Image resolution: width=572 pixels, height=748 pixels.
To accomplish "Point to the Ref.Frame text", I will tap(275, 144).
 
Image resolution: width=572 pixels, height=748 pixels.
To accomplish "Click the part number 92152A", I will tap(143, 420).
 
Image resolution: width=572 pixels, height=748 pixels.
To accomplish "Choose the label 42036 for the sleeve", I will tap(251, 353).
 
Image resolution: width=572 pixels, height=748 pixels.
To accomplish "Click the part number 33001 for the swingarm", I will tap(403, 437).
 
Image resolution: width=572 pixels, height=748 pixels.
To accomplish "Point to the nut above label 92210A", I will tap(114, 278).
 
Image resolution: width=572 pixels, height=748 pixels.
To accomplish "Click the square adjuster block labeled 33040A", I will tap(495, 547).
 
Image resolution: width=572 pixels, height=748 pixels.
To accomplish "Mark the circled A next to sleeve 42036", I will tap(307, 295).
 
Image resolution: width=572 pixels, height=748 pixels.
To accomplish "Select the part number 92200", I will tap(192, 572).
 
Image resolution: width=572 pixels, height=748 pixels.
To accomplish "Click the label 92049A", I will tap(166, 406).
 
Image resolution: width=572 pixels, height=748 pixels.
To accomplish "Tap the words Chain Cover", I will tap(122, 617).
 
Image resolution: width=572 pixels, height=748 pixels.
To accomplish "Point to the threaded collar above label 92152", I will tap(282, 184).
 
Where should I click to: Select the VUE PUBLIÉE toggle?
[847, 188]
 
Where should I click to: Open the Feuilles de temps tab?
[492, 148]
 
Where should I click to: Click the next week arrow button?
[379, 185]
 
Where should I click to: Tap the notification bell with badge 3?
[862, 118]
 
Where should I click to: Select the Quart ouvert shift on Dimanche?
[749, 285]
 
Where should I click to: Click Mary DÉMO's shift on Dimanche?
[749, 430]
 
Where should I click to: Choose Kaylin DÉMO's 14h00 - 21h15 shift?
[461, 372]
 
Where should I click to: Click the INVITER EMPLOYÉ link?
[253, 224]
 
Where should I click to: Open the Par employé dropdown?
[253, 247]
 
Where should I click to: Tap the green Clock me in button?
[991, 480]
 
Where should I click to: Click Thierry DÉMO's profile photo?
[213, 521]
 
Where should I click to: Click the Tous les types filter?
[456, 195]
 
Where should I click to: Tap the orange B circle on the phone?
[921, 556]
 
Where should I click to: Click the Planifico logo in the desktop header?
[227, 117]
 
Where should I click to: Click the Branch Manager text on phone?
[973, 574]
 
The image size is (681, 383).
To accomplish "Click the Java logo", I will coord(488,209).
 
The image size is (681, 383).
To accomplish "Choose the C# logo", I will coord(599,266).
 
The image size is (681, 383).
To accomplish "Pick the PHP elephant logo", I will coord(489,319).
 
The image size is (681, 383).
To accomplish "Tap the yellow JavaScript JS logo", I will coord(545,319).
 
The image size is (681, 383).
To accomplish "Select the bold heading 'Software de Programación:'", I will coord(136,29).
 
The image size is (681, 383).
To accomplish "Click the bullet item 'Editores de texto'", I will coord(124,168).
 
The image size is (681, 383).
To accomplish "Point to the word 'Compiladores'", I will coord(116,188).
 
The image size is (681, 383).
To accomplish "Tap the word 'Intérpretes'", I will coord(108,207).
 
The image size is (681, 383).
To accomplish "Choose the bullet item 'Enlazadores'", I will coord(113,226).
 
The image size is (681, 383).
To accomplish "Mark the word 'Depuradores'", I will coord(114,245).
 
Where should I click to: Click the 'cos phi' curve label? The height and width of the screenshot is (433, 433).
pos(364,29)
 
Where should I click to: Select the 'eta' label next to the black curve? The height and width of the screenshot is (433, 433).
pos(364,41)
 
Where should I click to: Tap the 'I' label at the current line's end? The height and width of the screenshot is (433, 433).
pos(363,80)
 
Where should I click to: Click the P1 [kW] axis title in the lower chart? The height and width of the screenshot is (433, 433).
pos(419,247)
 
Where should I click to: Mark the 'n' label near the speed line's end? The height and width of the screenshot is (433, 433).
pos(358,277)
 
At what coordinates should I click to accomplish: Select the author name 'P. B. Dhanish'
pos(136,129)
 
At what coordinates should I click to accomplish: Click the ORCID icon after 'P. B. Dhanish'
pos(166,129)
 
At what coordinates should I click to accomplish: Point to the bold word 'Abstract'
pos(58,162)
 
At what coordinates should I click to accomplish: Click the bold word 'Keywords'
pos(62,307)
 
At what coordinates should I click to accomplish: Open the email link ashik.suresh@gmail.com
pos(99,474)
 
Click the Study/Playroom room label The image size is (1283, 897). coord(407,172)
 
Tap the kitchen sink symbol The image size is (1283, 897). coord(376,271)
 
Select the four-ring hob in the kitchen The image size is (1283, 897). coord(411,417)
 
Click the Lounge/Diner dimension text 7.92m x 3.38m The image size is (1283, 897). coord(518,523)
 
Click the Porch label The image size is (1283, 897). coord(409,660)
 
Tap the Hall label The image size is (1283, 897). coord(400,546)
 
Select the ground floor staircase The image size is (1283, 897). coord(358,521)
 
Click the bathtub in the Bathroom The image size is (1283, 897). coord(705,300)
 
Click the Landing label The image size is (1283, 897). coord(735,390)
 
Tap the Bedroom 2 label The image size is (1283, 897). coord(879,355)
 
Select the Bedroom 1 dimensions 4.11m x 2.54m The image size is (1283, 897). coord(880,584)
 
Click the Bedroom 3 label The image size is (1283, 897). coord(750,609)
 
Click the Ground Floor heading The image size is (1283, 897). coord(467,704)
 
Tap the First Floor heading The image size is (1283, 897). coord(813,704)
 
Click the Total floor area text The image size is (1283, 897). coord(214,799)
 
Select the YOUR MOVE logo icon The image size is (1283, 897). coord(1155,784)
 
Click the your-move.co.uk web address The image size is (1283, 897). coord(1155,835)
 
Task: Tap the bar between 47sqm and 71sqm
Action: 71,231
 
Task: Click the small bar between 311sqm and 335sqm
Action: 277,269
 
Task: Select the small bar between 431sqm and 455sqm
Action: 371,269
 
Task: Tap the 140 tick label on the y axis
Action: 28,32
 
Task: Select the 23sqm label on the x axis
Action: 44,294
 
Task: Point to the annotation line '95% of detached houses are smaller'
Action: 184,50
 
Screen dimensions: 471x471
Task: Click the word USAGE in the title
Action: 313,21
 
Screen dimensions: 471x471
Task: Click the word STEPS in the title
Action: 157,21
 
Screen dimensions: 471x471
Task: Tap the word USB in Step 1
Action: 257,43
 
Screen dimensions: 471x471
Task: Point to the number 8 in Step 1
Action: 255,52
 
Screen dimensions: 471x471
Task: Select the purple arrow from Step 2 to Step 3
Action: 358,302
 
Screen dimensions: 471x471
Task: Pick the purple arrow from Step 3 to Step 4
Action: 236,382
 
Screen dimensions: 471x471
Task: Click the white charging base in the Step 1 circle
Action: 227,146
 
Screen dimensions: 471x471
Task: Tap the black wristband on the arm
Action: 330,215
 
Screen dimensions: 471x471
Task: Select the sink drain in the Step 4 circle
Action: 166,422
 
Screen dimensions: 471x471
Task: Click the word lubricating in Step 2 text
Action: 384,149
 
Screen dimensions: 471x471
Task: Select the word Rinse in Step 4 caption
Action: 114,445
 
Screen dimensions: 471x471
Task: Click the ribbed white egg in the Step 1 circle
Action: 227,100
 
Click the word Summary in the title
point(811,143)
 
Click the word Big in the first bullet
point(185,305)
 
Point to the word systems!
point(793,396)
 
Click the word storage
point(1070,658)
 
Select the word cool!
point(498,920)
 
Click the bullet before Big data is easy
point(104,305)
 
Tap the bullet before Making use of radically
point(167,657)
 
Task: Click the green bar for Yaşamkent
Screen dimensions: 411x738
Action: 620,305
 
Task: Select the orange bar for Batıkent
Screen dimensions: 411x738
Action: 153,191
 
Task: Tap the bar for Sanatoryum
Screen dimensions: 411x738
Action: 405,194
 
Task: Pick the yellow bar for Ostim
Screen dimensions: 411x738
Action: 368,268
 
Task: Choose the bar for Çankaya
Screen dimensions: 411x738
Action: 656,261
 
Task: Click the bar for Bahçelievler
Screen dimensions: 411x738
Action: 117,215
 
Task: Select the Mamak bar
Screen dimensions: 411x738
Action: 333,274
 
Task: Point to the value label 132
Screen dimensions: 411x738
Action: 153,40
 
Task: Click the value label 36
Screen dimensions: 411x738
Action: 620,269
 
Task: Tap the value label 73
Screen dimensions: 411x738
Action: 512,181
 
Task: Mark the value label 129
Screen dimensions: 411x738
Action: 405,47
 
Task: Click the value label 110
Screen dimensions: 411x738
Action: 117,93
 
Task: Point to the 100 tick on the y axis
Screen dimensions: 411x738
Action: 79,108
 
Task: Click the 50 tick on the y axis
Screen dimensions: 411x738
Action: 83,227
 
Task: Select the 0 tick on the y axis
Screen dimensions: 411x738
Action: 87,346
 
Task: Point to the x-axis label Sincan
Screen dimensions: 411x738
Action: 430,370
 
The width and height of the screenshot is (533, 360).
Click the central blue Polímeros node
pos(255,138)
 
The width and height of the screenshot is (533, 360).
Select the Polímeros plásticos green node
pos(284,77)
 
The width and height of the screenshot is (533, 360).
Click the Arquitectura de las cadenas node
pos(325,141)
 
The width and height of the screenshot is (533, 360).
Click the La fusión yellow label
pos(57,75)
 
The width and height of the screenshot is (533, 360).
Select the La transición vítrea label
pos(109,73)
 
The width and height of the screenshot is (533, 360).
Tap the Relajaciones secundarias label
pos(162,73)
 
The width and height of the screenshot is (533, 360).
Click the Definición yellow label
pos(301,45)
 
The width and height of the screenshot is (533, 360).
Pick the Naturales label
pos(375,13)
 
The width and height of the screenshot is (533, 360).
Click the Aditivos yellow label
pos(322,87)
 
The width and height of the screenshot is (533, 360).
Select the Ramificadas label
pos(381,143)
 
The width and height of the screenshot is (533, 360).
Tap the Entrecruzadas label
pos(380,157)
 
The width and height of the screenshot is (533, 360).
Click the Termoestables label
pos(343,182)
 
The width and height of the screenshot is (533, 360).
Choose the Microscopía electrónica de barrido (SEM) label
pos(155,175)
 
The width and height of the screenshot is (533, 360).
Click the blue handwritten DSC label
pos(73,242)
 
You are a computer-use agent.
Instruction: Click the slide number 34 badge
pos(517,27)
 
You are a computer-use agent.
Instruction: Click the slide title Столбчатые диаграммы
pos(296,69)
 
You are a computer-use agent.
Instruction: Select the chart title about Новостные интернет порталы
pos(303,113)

■ ■ ■ ■

**Instructions for the task:**
Reproduce the rows above unchanged, everything from the line containing "Task: Point to the 100 tick on the y axis" down to the line containing "pos(109,73)", both of those lines included.

**Exercise output:**
Task: Point to the 100 tick on the y axis
Screen dimensions: 411x738
Action: 79,108
 
Task: Click the 50 tick on the y axis
Screen dimensions: 411x738
Action: 83,227
 
Task: Select the 0 tick on the y axis
Screen dimensions: 411x738
Action: 87,346
 
Task: Point to the x-axis label Sincan
Screen dimensions: 411x738
Action: 430,370
 
The width and height of the screenshot is (533, 360).
Click the central blue Polímeros node
pos(255,138)
 
The width and height of the screenshot is (533, 360).
Select the Polímeros plásticos green node
pos(284,77)
 
The width and height of the screenshot is (533, 360).
Click the Arquitectura de las cadenas node
pos(325,141)
 
The width and height of the screenshot is (533, 360).
Click the La fusión yellow label
pos(57,75)
 
The width and height of the screenshot is (533, 360).
Select the La transición vítrea label
pos(109,73)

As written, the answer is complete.